- Funding rate anualizado do Bitcoin sobe a 7% e atinge maior nível em três semanas
- Petróleo Brent recua a US$ 77,50 e alivia pressão sobre ativos de risco
- ETFs spot de Bitcoin acumulam US$ 228 milhões em saques na semana anterior
O bitcoin voltou a flertar com a marca dos US$ 65.500 nesta segunda-feira após o vice-presidente americano JD Vance afirmar que o Estreito de Ormuz segue aberto, em meio ao que classificou como progresso encorajador nas conversas com a delegação iraniana na Suíça. A descompressão geopolítica reacendeu o apetite por alavancagem entre traders de derivativos, levando o mercado a discutir se US$ 70 mil está de volta ao radar de curto prazo.
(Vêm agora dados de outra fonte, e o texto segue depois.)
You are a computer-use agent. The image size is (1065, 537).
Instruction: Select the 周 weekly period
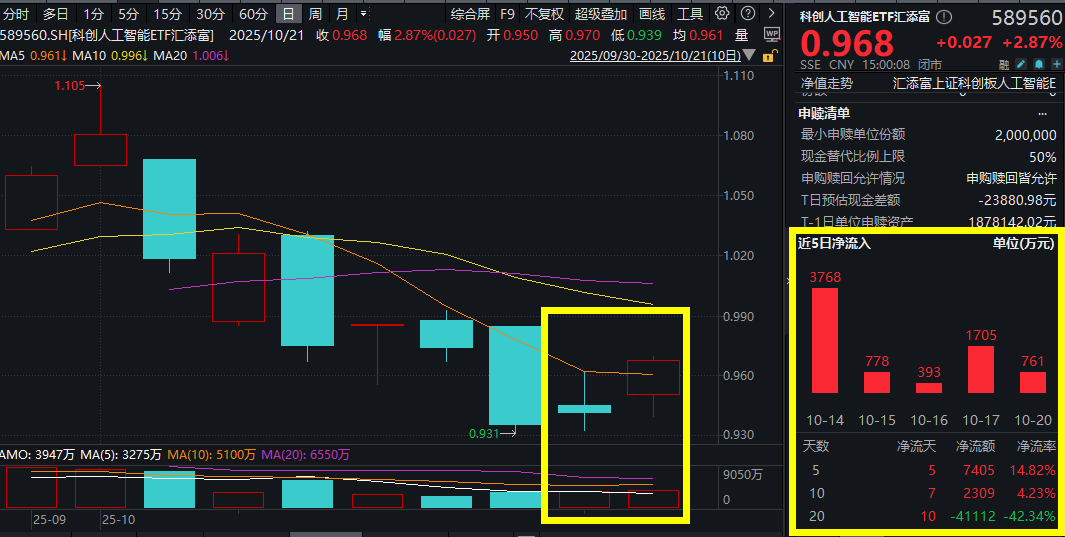315,14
A leitura mais clara desse otimismo veio do mercado de perpétuos. A taxa de financiamento anualizada dos futuros do Bitcoin saltou para 7%, o patamar mais alto em quase três semanas, segundo dados da Laevitas. O número ainda fica dentro da faixa neutra, entre 6% e 12%, mas marca uma virada em relação ao tom defensivo das semanas anteriores. Em termos práticos: há mais gente pagando para ficar comprada com alavancagem.
No momento desta publicação, o BTC negociado a US$ 63.890, equivalente a cerca de R$ 329.299 na cotação contra o real. A oscilação positiva nas últimas 24 horas é modesta, e o ativo opera mais de US$ 6 mil abaixo do gatilho psicológico que destravaria novas compras institucionais.
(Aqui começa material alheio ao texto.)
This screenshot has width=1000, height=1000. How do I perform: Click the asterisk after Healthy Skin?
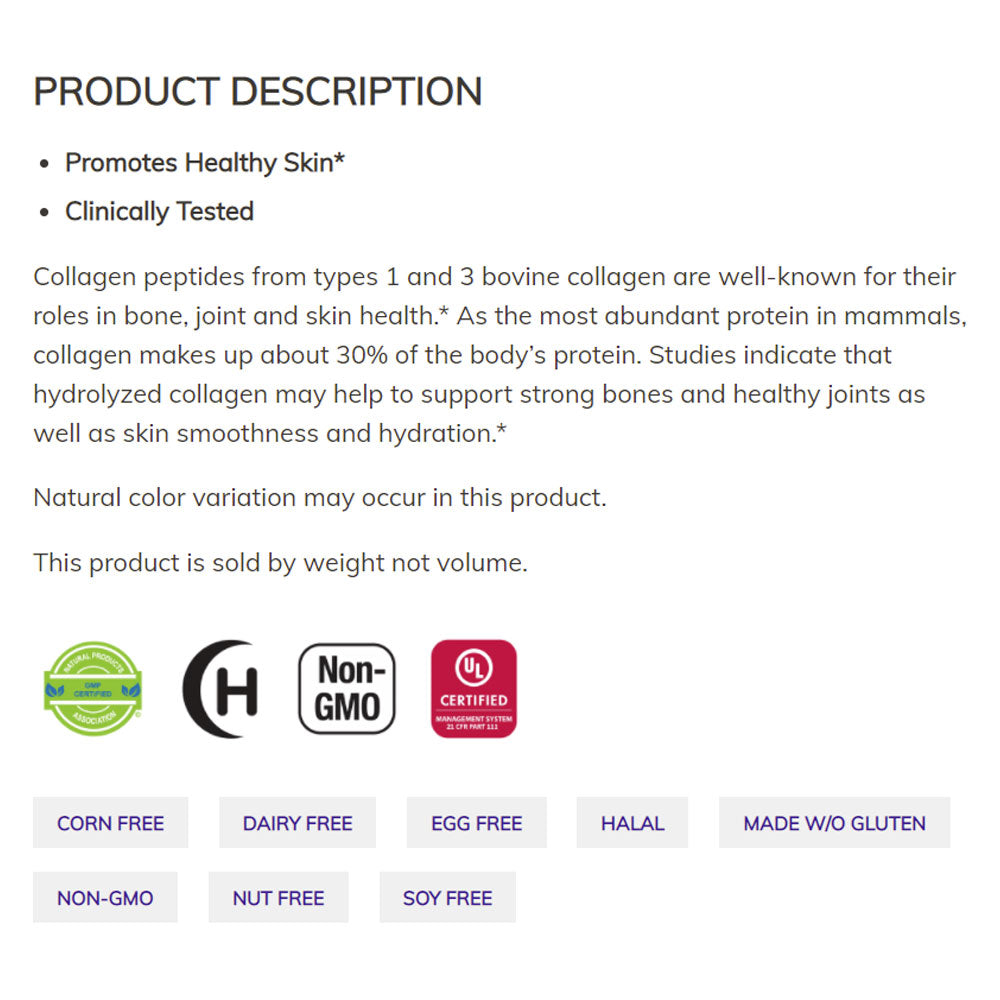[x=339, y=160]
Petróleo em queda tira peso do risco
Parte do impulso veio de fora do mercado cripto. O barril do Brent caiu para US$ 78, menor cotação desde março, o que reduz o prêmio de risco geopolítico embutido em ativos voláteis. O Nasdaq 100, por outro lado, recuou cerca de 1%, com ações de inteligência artificial pressionadas. As ações da SpaceX chegaram a cair 13% após o anúncio de captação de dívida apesar do caixa superior a US$ 100 bilhões alimentando dúvidas sobre quanto capital o setor de IA ainda vai exigir antes de virar lucrativo.
O desempenho fraco simultâneo em ações, títulos do Tesouro americano e ouro sugere uma preferência crescente por caixa em dólar. O metal precioso recuou 0,9% no dia, enquanto os rendimentos dos Treasuries de cinco anos subiram sinal de que investidores estão exigindo prêmio maior, seja por temor inflacionário, seja por receio de diluição da dívida americana. Esse pano de fundo não favorece um rali agressivo do BTC.
Opções no Deribit mostram busca por proteção
O contraste com o mercado de opções é evidente. Na Deribit, a demanda por puts superou em mais de duas vezes a procura por calls, indicando que parte relevante dos gestores prefere comprar seguro contra queda. A inclinação para estratégias defensivas começou na sexta-feira e quebrou o padrão otimista da semana anterior, mostrando que a euforia dos perpétuos ainda não contagiou os mercados que precificam risco com prazo mais longo.
Um dos vetores de medo era a desvalorização da Strategy, empresa de Michael Saylor. As ações chegaram a operar 13% abaixo do custo de aquisição dos 847.363 BTC em tesouraria, gerando especulação de que a companhia precisaria vender parte das reservas. O anúncio de US$ 300 milhões adicionais em caixa, somado ao reforço recente da operação STRC, ajudou a acalmar o mercado assunto que o BitNotícias destrinchou em análise específica.
ETFs spot seguem drenando investidor
O obstáculo mais concreto a um movimento até US$ 70 mil está nos fundos negociados em bolsa. Os ETFs spot de Bitcoin perderam US$ 228 milhões na semana, marcando seis semanas seguidas de saídas. Para o investidor brasileiro que acompanha BDRs ligados a esses ETFs ou opera direto via corretora internacional, o recado é claro, o canal institucional que sustentou o rali de 2024 e início de 2025 ainda não voltou a comprar.
O livro de ordens, porém, oferece um contrapeso técnico. Bids superaram offers em US$ 12 milhões nas principais exchanges, revertendo a tendência do fim de semana. Em paralelo, projeções extremas voltaram à mesa algumas das mais ousadas estão mapeadas em estudo recente sobre BTC e ETH. Sem retomada do fluxo dos ETFs, contudo, a chance de um rali curto rumo aos US$ 70 mil segue limitada.